We heard never heard such blasphemous words before. Nor had we seen such a man as he. He was tall, lanky man with white dreadlocks that cascaded to his shoulders. His age was difficult to determine for there were instances when he looked just as young as the youngest ones among us or as old as the oldest. He wore strange black clothes. He frightened us. We were also wary of him because our Mambo was known to send spies among us to ensnare those who harboured treacherous thoughts. There was nothing worse, the Mambo said, than a treasonous heart and of all sins, he abhorred this the most. In fact we did not even know what exactly a treasonous heart was but that was besides the point, so we were always being warned about the dangers of having one. Some of the elders had hinted of days when seeds of discontent had flourished across the land, but the Mambo had reaped them out but that had been so long ago that many of us had no idea what sort of seeds these were and what sort of plants they flowered into.

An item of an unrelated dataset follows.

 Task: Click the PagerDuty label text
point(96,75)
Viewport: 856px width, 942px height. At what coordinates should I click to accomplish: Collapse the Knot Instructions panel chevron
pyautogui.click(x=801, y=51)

All we knew was that we had the most benevolent Mambo who had ever lived. He loved us so much that babies were taught how to be silent, for wailing could be deemed as a form of music. They were told the gruesome murders that had been perpetrated by our Leader in the past, for our own good. Such cruelty had been forced upon the Mambo. His palace was adorned by the heads of all those who had dared to sing their own songs in the past, and to dream their own dreams, as a reminder to those of us who might dare to do the same in the present. When one night our beloved Mambo had sent all his best sorcerers to collect dreams from our souls while we slept, we had been eternally grateful for the act of being relieved from such a burden as cherishing dreams of our own.

Now here was this strange man with the flowing tussled hair that the old men in our midst said reminded them of lion kings of yore that had once roamed the land before the Mambo became the one and only lion and king we knew. This stranger was actually playing music and talking of the gift with the power to summon rain. It was obvious that he was new to our land and he had not heard of how our one and only much loved Mambo had magical horns that had the power to gore out an individual-s soul. Ours was probably the only land across the entire breadth of the earth where the birds had learnt to sing in sign language for fear that their sweet songs might incur the wrath of our almighty ruler.

The elders wistfully spoke, once in a while of the erstwhile drum and rattle- ngoma nehosho- the heart of what they called our music. That had all been banned, of course. Mambo had ordered his mauto to come into our houses and bore holes into the taut hides of the ngoma, and throw away all our hosho into the bonfires which lit the night skies so that the glory of his vanity was visible for all to see far and wide. Boorangoma, we called him- the one who destroyed the drum- but once that name became common knowledge it too became taboo.